Text messages on June 30, 2019, between Kay, 45, and Skaggs showed the Angels pitcher asking Kay to deliver pills to his room at a Hilton hotel in Southlake, Texas, according to a criminal complaint written by Drug Enforcement Administration Special Agent Geoffrey Lindenberg.

The Angels were in the Dallas area to play the Texas Rangers when the 27-year-old Skaggs was found dead in his hotel room on July 1 of last year.

Skaggs ingested a lethal combination of opioids and alcohol before choking on his own vomit due to "mixed ethanol, fentanyl and oxycodone intoxication," according to findings made last year by Dr. Marc Krouse, Tarrant County deputy chief medical examiner.

The powerful drug fentanyl is an easy ingredient for dealers and traffickers to slip into pills, and too many times, the drug takers don't realize what they're ingesting, according to U.S. Attorney Erin Nealy Cox.

Skaggs likely believed he was taking just oxycodone and not a deadly combination with fentanyl, the prosecutor said.

"But for the fentanyl, Mr. Skaggs would be alive today," Cox told reporters outside a Fort Worth courthouse where Kay was arraigned earlier.

Seattle Mariners v Los Angeles Angels (Keith Birmingham / Pasadena Star-News via Getty Images)
Seattle Mariners v Los Angeles Angels (Keith Birmingham / Pasadena Star-News via Getty Images)

The Angels said in a statement on Friday that the club has been cooperating with investigators and hired a former federal prosector to conduct an internal probe.

"Our investigation also confirmed that no one in management was aware, or informed, of any employee providing opioids to any player, nor that Tyler was using opioids," the Angels said.

"As we try to heal from the loss of Tyler, we continue to work with authorities as they complete their investigation."

Kay has told investigators that Skaggs' struggle with addiction was known in some quarters of the Angels organization, and that he had told his supervisor about it — though the team has denied that accusation.

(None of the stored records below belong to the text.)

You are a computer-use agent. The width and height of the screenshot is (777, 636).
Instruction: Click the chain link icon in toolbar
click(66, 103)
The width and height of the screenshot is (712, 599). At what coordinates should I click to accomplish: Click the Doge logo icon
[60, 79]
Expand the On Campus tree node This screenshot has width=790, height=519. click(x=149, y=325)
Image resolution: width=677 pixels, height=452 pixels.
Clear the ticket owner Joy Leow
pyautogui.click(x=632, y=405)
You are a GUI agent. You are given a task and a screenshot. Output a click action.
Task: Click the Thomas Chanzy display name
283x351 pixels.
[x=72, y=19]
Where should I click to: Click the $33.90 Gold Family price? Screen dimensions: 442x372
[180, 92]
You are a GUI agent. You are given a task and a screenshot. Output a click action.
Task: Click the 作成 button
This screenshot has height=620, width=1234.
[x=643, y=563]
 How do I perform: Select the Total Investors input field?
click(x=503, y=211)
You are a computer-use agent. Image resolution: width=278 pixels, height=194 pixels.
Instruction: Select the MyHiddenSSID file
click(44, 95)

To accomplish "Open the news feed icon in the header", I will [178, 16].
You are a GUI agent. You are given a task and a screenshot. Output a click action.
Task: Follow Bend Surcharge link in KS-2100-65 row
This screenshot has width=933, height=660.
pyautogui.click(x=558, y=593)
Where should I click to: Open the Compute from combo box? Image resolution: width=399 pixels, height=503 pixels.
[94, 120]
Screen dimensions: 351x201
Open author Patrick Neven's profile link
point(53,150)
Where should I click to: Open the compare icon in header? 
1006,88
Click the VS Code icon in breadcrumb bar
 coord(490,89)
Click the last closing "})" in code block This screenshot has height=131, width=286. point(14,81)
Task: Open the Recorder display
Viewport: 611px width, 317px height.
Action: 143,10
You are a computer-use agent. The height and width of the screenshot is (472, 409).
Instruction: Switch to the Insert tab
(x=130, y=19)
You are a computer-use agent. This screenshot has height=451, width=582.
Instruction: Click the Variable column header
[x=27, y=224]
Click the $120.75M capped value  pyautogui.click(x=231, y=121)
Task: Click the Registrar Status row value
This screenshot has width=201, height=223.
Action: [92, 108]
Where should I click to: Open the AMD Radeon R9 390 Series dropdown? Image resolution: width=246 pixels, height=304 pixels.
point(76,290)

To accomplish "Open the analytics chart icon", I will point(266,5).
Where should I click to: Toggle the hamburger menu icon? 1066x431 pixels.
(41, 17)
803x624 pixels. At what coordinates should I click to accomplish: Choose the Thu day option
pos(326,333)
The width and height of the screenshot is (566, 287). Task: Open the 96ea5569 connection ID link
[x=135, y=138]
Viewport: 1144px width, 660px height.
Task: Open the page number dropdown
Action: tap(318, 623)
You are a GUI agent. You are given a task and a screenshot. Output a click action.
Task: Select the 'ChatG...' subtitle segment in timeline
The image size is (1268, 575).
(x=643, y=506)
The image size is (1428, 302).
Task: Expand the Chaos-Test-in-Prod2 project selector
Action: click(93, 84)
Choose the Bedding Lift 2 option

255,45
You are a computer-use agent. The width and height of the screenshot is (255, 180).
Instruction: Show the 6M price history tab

Rusty Hardin, a Texas lawyer representing Skaggs' family, urged the Angels to reveal more details of their independent investigation of Kay, who had worked for the team for 24 years.

"We note that the Angels say they commissioned an independent investigation that concluded no one in management was aware that a team employee was supplying illegal drugs to Tyler," Hardin said in a statement.

"We encourage the Angels to make that report public. We are relieved that no one else who was supplied drugs by this Angels executive met the same fate as Tyler."

A California attorney who represented Kay last year said Friday he was no longer of client of his.

It wasn't immediately clear who is representing Kay now.

In the complaint, Lindenberg wrote, "During the course of the investigation, I learned that T.S. and Kay had a history of narcotic transactions, including serval exchanges wherein Kay acquired oxycodone pills for T.S. and others from Kay's source(s) in the days leading up to and surrounding T.S.'s overdose death."

These pills were call "blues" or "blue boys" and "Kay would distribute these pills to T.S. and others in their place of employment and while they were working," Lindenberg alleged.

Cox called Skaggs a "left-hander with a ton of promise, a good teammate and a hard worker."

"Tyler Skaggs’s death — coming, as it did, in the midst of an ascendant baseball career — should be a wakeup call," Cox added.

"No one is immune from the deadly addictive nature of these drugs, whether sold as a powder or hidden inside an innocuous-looking tablet. Anyone can be fooled by counterfeit prescription drugs."

The investigation is ongoing and more arrests are possible, officials said.

"As with today’s arrest of Eric Kay, the DEA will continue to identify and investigate individuals and organizations responsible for the illicit trafficking of counterfeit and diverted controlled prescription drugs," DEA Special Agent in Charge Eduardo A. Chávez told reporters in Fort Worth.

"We will hold each and everyone of you accountable. "

The Southern California native Skaggs was selected by the Angels with the 40th overall pick of the 2009 MLB Draft. He was traded twice in his young career, from the Angels to the Arizona Diamondbacks before he was dealt back to Anaheim.

Skaggs struggled with injuries throughout his career and missed the entire 2015 season recovering from surgery to repair his ulnar collateral ligament — a procedure known commonly in baseball as "Tommy John surgery."

More than 30,000 Americans died in 2019 from fentanyl-related overdoses, according to the prosecutor Cox.

Counterfeit oxycodone pills containing fentanyl also led to the death of hip-hop artist Mac Miller in 2018, authorities have said.